Starting at the line containing "The image size is (1456, 819)." and ending at the line containing "to the index4.html" in the listing below, rewrite those lines with "editor" changed to "code" and everything else unchanged. Leave out the pictures.

◆ MATERIAL SUPPLIED:
============================================================
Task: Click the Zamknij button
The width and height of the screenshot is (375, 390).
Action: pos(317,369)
============================================================
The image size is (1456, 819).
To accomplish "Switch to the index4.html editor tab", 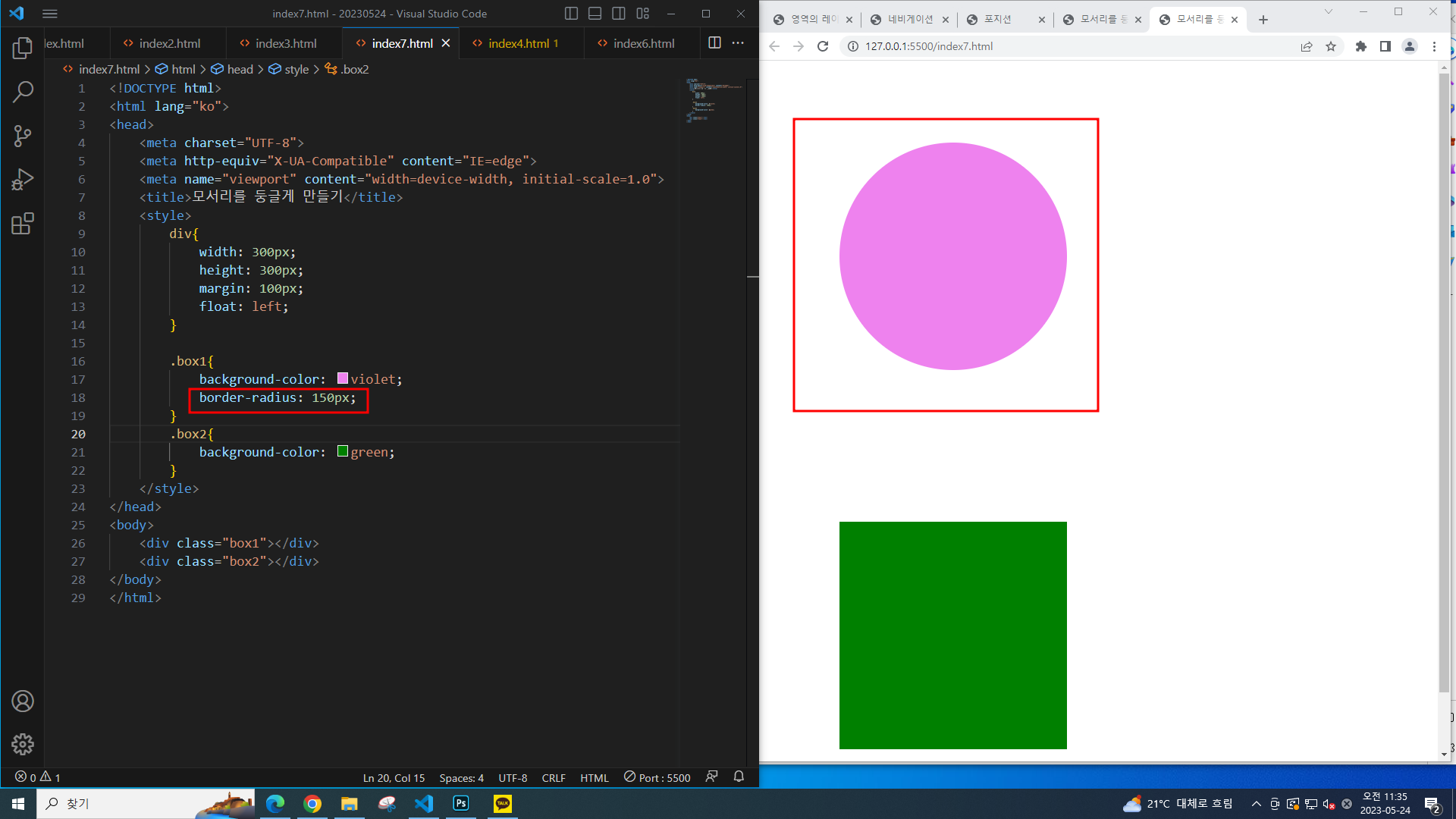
============================================================
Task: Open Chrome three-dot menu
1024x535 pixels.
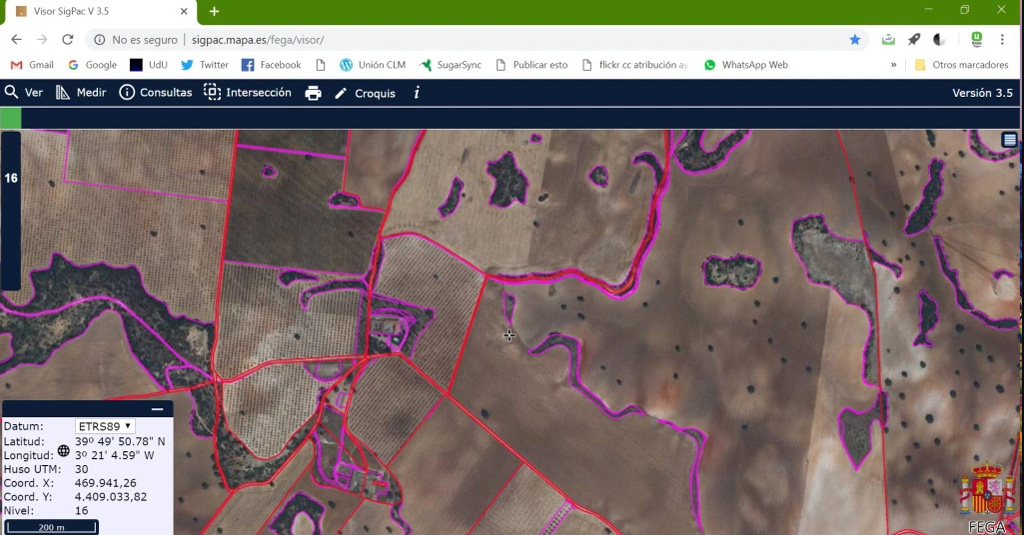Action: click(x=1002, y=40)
============================================================
◆ THE ANSWER:
The image size is (1456, 819).
To accomplish "Switch to the index4.html code tab", 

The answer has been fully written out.